Steph’s Review (she feels the need to do one for this book):
    Before picking up Divergent (actually, the only reason I even bothered to pick it up was because of Danielle’s recommendation), I had some serious skepticism about it. I admit I read plenty of reviews on Goodreads and lots of people said things like ,”It was so Hunger Games like”, and “just unoriginal”. It got pretty high ratings, but I thought the 4-5 stars were from people who just wanted, and got, another dose of Suzanne Collins’s The Hunger Games. I started reading Divergent, thinking I would only be disappointed in the end.
    Well gosh was I wrong. Remind me not to doubt your judgement too much again Dani. Why thank you.
    One lesson I learned from reading this book: Just because a book is in the “dystopian” genre, that doesn’t mean that it will be a Hunger Games or 1984 copycat.
    Divergent follows the story of Beatrice (Tris), who has a choice to make among the 5 factions of her nation, which will map out certain actions in her life: Abnegation (the selfless), Amity (the peaceful), Candor (the honest), Dauntless (the brave), and Erudite (the intellectual). She has to take an aptitude test to see which faction she fits the most strongly into, which is supposed to help her in her decision-making process, even though it honestly isn’t a good test for your real feelings.
    But things don’t go as expected for Tris, and she is left with a decision: her family, or her independence and freedom. She wants both, but she can only have one. Which one does she want more? If she chooses family, she will be shackled to the rules of the Abnegation faction for the rest of her life--“you must always put others before yourself”, something that is has never been easy for Tris from the start. If she chooses her independence and transfers to a different faction, she will never be able to see family again. Her choice is pretty obvious at this point, but I won’t spell it out, just in case you don’t put the pieces together. She must face the challenges that come with her decision, obstacles that she never knew she would have to overcome. She learns, the hard way, that your decisions can bring consequences unto yourself and those you care about.
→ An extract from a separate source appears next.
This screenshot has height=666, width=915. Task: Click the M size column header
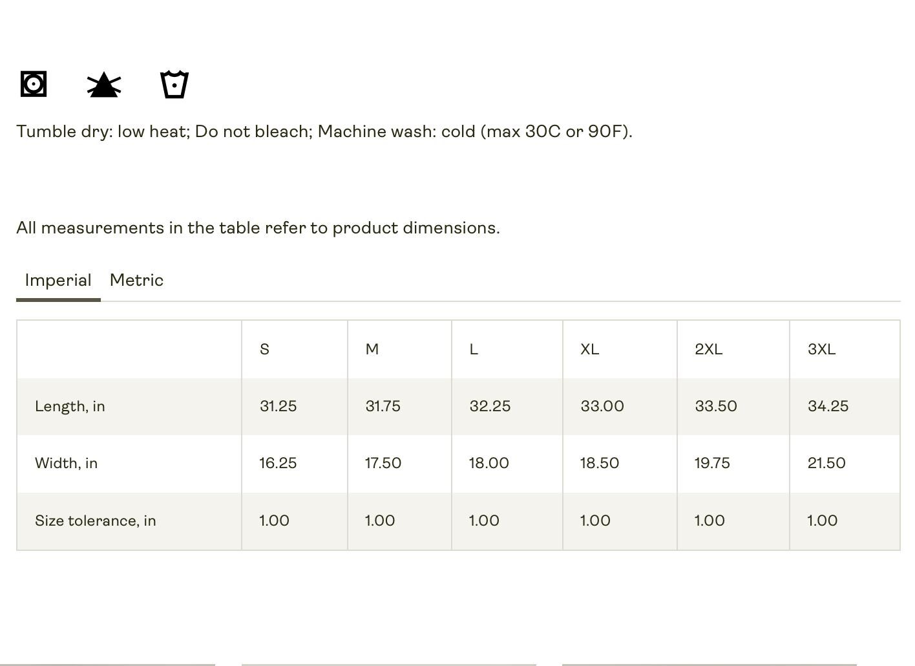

    This plot is NOTHING like the Hunger Games. Hell, this book doesn’t even have a dystopian feel to it in the beginning since Tris has a choice. The aptitude test didn’t decide for her, it only gave her strengths and weaknesses.  If I was a total clueless and I didn’t ever hear about Divergent as a dystopian novel, I would have read the 1st half of the book thinking that its world was just a completely fictional world with the story of a girl’s problems in her faction. Things do seem to turn upside-down for Tris later in the book, but I love that her earlier experiences can make her tough and strong for what is inevitably going to pass. There is a love story here--between her and the one nicknamed “Four”, but it is pretty subtle in the beginning especially since Four seems like the cold-hearted bad boy :). It was nice to see Tris help Four with his fears; I think they really strengthen one another. No, this love story is not a “ridiculous-love-story-that-Steph-hates”.
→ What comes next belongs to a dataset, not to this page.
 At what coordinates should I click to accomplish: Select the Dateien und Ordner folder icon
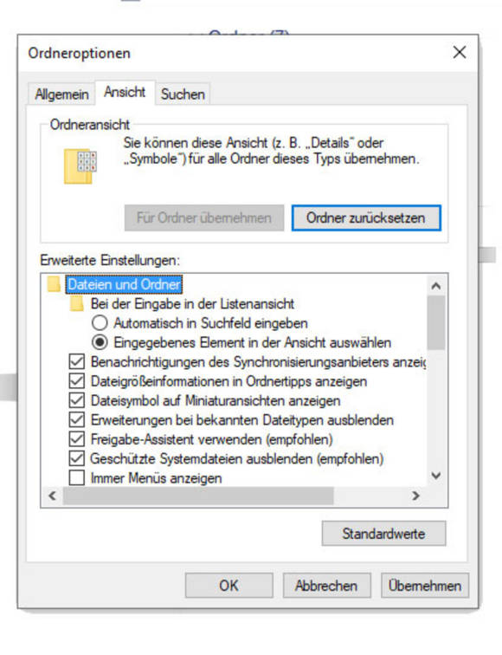54,284
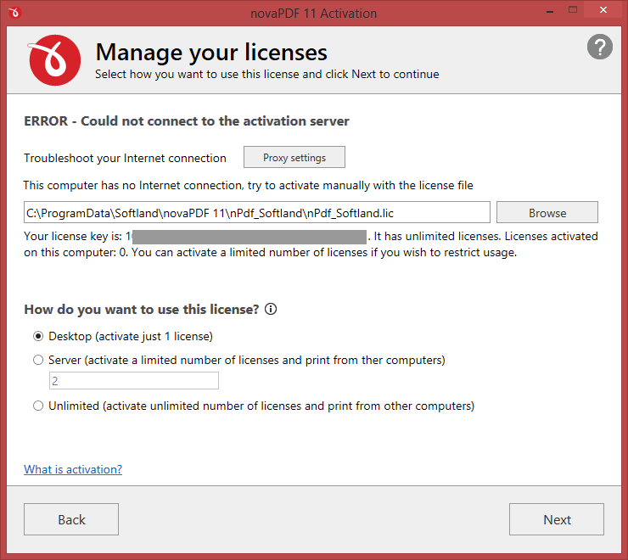Choose the Server license radio option
Image resolution: width=628 pixels, height=560 pixels.
point(38,360)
    All in all, I would recommend this book to people that are particularly fond of the dystopian genre. It’s a great model book. If you aren’t a big fan of dystopias, I would still say to give this one a chance, because it might make you like the genre a little more. It isn’t a book that is heavy on the oppression, so much so that it is noticeable within the first few chapters of the book. You never really get a empty-stomach sense of foreboding, only butterflies because you are so excited about what’s going to happen next. I was reeling throughout the entire book, and I had a hard time falling asleep after putting it down. The dystopian feel creeps in slowly, so that it feels natural and that it should be there by the time you actually notice it. Veronica Roth shows the reader glimpses of the corruptness in the system while Tris is learning of the same thing. You can...become Tris in this book. A full 5-stars!
    P.S. I stayed up until 3 A.M. to read this book. Then I had to force myself to go to bed when I had 50 pages left of it.